By the book. Garrett had about decided that if he heard the captain's pet phrase one more time, he was going to Section 8 right out of the service — that mythological medical classification that said you were too nuts to be in the military. He shook his head ruefully at the thought. He'd had his chance to get out with some remaining measure of dignity three years ago and turned it down cold. It was way too late to think about that now.
"Captain, Radio Shack" came over the 1MC. "This is the captain. Go ahead."
"Sir, we have incoming SATCOM radio traffic. It's headed 'Titan Spear,' 'Top Secret,' and 'Urgent.' "
"On my way."
Lawless left the control room. Leaving the OOD in charge, Garrett returned to the Sonar Shack to listen to the subtle thud and rumble of the presumed Chinese diesel sub. A Titan Spear message meant something from Washington and from pretty high up on the chain of command. Garrett wondered, though, why the message had been sent by UHF transmission, especially if it was Top Secret.

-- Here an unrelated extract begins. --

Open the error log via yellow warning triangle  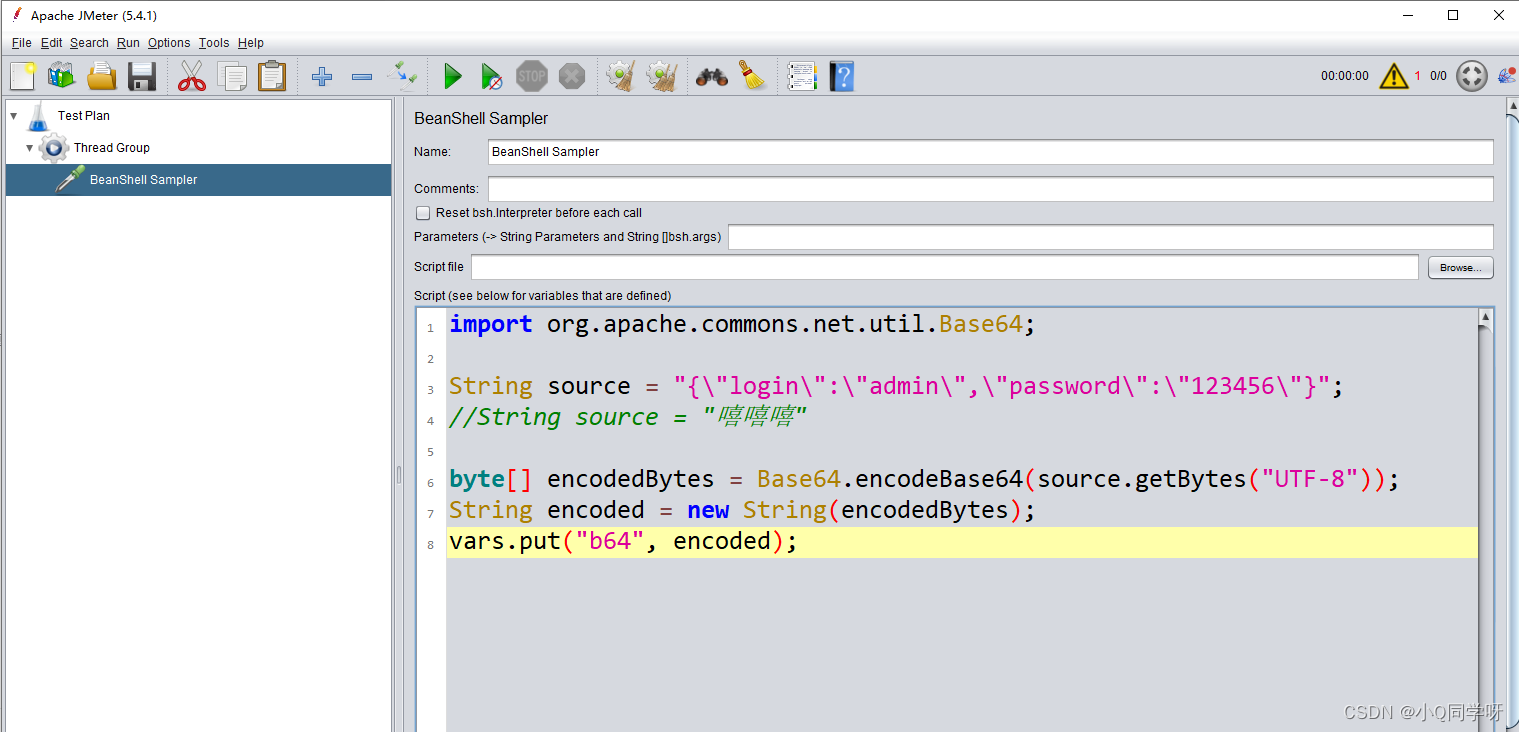[1393, 75]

Staying in touch with the Navy's fleet of submarines, especially when they were submerged, had long been a tough technical problem. There were a variety of communications modes: VLF, LF, HF, UHF, ELF, and even blue-green OSCAR laser pulses fired from geostationary communications satellites.
Extremely Low Frequency transmissions could penetrate the upper levels of the ocean and be received by a submarine at depths of a hundred meters or more. Because the wavelength of an ELF signal was so long— about four thousand kilometers — the transmission rate was painfully slow. It could take hours to send just a few characters, and the method was usually reserved for "bell-ringer" messages, an alert to come to shallow depths and receive a longer message by VLF or other means.
Other modes of communication required the sub to trail a long antenna in its wake or to use a buoy that drew the antenna up to within a few meters of the surface. Very Low Frequency transmissions were routinely received this way, and most communications with submerged submarines on a deployment were handled through this mode. Low-frequency, high-frequency, and ultrahigh frequency transmissions could only be picked up by the sub when its radio mast was extended above the surface, from periscope depth. Optical Submarine Communications by Aerospace Relay— OSCAR — was still experimental, expensive, and limited in scope, but the Seawolf was equipped to receive blue-green laser messages and could do so without trailing long receiving antennae or buoys.